▶ Task goal: Every line with the string "element" in it belongs in your answer, so copy them all from the data.

____ Task inputs

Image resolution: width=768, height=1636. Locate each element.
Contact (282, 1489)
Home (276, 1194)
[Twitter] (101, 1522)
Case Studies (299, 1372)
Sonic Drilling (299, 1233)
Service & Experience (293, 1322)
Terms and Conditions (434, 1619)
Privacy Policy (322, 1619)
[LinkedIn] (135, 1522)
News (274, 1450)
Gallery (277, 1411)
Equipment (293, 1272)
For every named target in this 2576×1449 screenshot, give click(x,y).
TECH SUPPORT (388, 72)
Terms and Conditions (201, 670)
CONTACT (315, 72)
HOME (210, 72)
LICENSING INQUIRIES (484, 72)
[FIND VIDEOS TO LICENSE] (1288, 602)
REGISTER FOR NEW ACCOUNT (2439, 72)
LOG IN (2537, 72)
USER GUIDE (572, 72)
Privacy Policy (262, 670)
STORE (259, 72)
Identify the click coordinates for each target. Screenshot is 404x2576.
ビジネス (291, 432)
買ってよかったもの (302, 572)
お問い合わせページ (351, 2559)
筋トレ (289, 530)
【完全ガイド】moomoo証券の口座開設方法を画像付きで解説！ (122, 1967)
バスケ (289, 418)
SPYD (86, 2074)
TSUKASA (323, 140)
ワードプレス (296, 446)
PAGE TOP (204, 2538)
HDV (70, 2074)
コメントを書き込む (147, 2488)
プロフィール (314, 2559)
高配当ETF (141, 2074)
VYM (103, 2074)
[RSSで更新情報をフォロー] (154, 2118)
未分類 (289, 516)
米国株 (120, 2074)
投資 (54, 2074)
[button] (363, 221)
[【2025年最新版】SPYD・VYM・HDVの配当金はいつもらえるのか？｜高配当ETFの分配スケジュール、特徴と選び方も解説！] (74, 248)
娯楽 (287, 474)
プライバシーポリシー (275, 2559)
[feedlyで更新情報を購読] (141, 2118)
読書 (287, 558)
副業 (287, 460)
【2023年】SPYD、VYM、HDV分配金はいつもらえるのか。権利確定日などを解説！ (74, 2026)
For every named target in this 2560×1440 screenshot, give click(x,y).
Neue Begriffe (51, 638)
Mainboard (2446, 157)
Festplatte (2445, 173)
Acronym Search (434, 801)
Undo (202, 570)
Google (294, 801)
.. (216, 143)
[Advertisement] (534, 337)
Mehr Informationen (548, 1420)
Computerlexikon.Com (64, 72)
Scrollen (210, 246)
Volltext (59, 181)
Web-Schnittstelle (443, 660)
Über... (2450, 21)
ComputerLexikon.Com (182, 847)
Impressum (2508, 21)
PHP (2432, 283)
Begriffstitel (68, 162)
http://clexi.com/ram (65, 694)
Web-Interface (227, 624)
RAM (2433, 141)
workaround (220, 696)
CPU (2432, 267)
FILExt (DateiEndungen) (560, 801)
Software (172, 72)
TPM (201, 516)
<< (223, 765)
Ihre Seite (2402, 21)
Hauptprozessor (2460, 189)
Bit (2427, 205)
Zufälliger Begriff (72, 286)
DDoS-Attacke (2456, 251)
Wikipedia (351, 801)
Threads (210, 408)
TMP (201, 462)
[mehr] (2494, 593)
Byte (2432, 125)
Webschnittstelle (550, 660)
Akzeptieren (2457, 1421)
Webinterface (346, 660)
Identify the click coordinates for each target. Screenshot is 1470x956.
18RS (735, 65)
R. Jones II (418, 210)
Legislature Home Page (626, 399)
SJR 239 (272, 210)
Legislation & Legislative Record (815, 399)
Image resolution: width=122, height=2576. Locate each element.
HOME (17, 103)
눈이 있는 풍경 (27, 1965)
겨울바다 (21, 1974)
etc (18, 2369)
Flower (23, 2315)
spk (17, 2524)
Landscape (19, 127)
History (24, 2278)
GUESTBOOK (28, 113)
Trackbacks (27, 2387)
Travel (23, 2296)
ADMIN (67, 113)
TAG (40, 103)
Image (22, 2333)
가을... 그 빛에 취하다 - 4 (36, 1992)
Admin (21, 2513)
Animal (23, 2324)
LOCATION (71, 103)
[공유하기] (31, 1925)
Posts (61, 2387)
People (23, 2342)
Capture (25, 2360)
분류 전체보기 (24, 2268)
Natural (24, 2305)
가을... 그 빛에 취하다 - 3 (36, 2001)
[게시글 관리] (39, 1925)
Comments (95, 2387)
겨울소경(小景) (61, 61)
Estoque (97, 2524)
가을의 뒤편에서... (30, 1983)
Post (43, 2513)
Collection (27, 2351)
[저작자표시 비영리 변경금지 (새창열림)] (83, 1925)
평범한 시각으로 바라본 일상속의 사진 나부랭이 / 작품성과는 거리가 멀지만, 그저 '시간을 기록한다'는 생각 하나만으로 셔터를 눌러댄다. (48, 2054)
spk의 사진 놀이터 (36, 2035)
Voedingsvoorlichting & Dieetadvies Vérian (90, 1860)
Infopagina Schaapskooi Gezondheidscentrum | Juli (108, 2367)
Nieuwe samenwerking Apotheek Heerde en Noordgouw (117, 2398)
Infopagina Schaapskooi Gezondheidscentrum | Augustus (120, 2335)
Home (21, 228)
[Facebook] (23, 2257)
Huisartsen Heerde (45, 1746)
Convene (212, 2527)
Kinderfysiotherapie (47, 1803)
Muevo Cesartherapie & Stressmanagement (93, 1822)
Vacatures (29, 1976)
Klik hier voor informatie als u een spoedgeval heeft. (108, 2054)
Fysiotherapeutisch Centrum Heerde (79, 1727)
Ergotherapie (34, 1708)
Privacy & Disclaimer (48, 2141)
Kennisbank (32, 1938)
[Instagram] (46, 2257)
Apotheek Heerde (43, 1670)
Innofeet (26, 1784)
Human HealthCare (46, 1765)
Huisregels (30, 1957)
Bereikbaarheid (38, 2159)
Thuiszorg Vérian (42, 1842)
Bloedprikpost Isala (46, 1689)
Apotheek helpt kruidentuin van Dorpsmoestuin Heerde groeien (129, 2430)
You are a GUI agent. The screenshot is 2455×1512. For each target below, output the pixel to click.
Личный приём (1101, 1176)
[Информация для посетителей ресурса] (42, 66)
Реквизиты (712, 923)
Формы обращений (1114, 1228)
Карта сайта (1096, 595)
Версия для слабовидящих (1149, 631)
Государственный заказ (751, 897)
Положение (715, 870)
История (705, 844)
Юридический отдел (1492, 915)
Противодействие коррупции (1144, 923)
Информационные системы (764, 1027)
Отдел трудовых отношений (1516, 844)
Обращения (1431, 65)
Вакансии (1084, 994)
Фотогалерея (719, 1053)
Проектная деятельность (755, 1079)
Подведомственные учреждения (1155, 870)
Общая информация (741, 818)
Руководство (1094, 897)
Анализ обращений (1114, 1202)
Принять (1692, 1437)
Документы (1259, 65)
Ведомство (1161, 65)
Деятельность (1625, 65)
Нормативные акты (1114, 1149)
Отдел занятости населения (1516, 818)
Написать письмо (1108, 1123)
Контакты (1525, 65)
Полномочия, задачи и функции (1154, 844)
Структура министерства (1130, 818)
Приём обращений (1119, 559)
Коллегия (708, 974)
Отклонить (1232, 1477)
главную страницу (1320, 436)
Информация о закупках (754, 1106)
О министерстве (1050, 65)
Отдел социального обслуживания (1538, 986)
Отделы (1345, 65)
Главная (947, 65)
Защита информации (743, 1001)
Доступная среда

________

▶ Answer to the problem:
Image resolution: width=768, height=1636. Locate each element.
Image resolution: width=122, height=2576. Locate each element.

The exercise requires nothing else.